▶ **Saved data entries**

--------------------------------------------------

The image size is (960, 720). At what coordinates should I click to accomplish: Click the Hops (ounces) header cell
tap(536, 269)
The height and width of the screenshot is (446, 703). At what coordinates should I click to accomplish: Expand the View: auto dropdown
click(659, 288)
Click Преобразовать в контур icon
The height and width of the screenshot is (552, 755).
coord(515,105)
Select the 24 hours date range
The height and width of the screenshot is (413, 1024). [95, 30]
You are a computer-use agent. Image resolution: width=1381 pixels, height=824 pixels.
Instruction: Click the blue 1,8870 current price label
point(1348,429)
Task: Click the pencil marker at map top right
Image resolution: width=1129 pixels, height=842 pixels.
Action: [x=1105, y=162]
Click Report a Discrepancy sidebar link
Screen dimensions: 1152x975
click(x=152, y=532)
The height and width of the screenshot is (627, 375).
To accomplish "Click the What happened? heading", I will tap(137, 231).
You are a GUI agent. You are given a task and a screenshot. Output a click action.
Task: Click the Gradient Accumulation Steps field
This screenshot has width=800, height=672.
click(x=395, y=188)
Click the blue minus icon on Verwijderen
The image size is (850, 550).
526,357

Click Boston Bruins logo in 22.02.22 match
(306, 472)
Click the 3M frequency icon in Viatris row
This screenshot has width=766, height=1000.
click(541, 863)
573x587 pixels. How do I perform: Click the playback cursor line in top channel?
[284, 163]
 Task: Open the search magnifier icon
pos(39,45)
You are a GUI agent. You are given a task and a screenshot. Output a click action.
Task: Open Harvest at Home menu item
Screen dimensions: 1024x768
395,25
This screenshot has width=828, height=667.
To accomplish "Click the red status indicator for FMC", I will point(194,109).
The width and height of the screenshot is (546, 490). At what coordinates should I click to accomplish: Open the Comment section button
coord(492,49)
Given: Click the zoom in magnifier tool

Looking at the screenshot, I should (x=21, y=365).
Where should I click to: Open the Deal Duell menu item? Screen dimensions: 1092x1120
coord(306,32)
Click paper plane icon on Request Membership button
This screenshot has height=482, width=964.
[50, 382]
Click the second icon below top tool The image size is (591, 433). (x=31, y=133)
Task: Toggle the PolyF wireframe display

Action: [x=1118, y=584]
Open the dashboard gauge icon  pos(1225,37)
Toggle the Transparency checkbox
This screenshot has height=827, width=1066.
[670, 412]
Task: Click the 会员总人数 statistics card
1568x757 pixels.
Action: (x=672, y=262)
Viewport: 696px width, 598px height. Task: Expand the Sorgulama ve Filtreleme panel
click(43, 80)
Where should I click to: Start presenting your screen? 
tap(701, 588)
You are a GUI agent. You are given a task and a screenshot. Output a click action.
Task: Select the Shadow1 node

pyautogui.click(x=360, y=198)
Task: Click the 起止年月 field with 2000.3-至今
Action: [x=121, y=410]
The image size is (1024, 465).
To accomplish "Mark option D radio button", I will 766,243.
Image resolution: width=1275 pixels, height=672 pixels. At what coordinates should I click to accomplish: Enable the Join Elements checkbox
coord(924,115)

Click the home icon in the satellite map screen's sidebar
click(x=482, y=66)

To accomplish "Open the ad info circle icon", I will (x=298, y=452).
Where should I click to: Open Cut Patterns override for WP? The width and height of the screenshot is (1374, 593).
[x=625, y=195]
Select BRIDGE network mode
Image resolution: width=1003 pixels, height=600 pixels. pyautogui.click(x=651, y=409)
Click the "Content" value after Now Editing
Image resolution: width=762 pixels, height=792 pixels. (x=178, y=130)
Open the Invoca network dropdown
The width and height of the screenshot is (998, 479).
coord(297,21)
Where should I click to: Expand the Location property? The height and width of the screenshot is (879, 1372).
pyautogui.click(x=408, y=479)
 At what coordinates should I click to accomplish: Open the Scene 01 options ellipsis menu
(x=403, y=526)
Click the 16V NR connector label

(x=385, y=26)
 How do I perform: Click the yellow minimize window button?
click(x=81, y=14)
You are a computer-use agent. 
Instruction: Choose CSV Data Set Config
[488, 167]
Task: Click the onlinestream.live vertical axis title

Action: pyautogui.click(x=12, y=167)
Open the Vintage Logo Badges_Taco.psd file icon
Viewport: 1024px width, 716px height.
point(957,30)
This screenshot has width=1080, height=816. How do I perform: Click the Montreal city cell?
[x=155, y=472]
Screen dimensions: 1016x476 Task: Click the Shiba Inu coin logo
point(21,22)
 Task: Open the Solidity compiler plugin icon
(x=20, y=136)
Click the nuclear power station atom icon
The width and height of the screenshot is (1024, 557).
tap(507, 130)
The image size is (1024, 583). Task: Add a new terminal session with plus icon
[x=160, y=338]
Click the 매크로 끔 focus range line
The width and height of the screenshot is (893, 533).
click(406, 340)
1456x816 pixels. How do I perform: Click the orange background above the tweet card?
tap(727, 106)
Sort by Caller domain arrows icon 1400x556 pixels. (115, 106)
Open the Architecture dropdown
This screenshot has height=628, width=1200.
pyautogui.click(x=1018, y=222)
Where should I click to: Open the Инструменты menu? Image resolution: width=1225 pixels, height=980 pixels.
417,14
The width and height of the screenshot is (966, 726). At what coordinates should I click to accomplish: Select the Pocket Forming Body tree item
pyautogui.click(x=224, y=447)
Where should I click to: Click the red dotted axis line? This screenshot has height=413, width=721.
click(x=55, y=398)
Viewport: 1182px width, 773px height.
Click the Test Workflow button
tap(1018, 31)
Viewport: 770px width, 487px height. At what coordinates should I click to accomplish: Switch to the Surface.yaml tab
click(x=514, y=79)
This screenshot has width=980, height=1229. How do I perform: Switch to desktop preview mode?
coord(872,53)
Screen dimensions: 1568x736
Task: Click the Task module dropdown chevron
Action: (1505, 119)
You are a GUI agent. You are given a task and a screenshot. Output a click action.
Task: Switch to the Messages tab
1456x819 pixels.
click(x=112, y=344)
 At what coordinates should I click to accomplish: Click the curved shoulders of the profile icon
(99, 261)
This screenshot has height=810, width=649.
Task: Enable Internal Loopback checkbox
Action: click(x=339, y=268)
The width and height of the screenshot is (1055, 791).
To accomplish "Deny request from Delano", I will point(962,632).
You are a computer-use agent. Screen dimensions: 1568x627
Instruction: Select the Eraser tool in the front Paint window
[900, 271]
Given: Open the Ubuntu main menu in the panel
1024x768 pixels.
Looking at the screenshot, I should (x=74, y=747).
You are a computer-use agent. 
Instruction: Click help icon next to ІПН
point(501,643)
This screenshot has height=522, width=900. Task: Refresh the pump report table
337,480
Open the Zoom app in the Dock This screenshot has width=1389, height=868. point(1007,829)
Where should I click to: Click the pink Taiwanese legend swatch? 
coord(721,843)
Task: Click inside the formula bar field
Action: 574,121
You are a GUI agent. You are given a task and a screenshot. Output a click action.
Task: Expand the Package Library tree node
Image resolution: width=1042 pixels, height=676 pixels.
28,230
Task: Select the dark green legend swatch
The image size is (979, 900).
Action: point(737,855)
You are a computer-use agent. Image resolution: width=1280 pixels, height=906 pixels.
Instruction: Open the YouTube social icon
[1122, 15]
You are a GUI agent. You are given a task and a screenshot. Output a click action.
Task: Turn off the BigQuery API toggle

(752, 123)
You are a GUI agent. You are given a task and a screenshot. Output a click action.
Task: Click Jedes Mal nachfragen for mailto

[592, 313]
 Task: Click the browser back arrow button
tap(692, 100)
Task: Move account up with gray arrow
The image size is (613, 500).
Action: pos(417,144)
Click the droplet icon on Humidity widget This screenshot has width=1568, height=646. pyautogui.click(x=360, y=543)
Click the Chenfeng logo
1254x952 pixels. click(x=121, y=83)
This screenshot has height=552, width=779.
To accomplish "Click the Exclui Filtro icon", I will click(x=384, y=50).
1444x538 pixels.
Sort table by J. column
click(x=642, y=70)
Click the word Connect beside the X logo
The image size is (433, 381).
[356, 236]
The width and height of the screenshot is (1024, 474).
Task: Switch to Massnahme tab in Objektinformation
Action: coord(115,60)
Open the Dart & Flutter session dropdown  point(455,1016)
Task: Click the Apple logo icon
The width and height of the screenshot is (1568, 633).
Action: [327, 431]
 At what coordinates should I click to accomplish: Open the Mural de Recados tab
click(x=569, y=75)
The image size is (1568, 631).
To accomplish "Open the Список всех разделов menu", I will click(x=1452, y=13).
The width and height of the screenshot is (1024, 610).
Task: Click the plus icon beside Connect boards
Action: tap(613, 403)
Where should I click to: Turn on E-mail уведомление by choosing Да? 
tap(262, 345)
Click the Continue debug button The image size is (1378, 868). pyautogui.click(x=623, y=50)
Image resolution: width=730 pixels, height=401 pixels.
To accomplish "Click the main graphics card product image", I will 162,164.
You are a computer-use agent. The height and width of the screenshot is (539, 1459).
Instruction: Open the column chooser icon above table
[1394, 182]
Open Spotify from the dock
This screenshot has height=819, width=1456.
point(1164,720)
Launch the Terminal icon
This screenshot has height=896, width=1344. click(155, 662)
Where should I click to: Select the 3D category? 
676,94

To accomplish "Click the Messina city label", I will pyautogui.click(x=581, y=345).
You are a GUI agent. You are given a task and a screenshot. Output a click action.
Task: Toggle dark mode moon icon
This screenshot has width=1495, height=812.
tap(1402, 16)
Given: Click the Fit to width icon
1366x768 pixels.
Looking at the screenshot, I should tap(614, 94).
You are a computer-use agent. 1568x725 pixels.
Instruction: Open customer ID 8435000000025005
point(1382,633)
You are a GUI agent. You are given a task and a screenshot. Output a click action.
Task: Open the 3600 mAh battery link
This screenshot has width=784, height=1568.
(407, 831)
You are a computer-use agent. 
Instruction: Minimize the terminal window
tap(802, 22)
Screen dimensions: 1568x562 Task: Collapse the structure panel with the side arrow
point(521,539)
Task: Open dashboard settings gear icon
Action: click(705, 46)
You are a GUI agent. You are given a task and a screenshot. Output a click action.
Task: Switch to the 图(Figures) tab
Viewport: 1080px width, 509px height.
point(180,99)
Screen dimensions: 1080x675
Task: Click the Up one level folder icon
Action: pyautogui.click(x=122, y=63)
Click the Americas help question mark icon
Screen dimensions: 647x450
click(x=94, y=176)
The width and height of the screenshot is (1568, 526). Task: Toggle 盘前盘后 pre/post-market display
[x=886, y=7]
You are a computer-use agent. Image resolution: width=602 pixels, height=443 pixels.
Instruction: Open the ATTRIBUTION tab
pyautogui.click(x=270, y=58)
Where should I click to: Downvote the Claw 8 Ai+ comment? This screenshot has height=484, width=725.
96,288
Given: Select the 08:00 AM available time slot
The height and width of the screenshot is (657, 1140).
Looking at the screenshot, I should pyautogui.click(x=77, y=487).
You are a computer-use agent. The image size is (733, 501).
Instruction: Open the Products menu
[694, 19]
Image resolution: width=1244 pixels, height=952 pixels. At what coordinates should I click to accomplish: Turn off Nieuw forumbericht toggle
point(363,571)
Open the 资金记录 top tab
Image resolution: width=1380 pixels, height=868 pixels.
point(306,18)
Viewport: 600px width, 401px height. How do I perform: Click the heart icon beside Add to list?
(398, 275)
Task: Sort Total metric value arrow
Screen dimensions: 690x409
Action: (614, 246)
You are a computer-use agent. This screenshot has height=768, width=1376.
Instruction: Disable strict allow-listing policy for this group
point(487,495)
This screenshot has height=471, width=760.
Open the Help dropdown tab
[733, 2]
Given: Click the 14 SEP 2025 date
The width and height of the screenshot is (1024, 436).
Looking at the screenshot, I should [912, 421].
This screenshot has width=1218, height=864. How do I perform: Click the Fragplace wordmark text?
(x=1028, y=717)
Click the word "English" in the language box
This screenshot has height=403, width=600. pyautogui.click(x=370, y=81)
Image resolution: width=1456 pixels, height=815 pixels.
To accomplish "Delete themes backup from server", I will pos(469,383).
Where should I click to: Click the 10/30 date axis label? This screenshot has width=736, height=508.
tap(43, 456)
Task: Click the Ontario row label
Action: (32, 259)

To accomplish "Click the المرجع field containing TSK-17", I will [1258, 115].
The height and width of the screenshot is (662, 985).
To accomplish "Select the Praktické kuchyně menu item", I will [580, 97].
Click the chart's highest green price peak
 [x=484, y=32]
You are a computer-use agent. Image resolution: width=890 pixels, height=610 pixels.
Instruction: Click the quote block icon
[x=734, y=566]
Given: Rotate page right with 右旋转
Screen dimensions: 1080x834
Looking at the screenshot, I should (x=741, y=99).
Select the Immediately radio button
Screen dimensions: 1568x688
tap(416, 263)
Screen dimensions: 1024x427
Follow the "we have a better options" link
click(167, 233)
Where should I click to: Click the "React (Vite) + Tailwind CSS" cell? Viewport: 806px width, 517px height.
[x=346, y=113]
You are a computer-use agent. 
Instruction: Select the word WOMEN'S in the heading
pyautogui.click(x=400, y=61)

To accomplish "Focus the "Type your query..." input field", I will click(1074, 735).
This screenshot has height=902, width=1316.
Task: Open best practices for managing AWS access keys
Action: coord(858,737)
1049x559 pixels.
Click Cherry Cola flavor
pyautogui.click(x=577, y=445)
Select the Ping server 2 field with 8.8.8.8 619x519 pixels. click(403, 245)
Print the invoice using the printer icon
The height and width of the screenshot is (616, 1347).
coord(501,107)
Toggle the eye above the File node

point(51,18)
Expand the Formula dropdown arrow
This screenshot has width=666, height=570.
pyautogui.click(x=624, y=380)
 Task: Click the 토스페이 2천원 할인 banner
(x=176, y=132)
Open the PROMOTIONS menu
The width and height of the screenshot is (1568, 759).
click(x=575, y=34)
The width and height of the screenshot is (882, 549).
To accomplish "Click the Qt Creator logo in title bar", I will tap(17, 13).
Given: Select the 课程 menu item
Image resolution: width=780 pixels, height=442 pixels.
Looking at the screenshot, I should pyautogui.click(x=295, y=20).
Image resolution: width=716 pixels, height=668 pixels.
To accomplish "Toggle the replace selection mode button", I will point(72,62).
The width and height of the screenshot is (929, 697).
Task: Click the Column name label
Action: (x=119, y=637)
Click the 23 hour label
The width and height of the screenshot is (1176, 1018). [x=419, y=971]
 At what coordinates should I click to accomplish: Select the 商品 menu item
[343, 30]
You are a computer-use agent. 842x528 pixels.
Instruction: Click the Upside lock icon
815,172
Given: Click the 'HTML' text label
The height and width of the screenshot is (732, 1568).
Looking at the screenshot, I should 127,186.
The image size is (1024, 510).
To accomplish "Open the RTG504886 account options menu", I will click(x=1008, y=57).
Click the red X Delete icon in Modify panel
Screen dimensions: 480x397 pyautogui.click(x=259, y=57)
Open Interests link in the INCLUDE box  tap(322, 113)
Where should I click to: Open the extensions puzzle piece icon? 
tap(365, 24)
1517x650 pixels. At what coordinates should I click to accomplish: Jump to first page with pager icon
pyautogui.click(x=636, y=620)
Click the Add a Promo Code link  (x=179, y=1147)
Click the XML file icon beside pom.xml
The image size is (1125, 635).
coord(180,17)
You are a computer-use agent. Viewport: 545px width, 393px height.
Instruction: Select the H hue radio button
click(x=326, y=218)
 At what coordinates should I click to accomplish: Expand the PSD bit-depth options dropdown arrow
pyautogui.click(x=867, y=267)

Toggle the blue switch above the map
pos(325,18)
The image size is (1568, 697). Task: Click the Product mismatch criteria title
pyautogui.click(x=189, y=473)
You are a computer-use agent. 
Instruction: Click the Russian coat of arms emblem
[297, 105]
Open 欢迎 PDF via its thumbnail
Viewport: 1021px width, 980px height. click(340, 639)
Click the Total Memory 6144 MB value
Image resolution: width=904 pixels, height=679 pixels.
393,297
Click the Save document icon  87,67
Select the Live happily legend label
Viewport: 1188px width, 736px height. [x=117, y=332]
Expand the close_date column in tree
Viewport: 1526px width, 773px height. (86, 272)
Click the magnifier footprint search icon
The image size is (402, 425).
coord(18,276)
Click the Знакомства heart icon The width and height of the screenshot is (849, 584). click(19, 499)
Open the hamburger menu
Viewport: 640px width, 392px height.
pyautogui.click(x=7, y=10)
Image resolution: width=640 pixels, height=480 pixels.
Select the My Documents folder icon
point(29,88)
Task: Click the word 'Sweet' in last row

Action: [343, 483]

--------------------------------------------------

▶ **Exercise instructions**
If the word "account" appears in a line above, copy that line.

▶ **Exercise answer**
Task: Move account up with gray arrow
To accomplish "Open the RTG504886 account options menu", I will click(x=1008, y=57).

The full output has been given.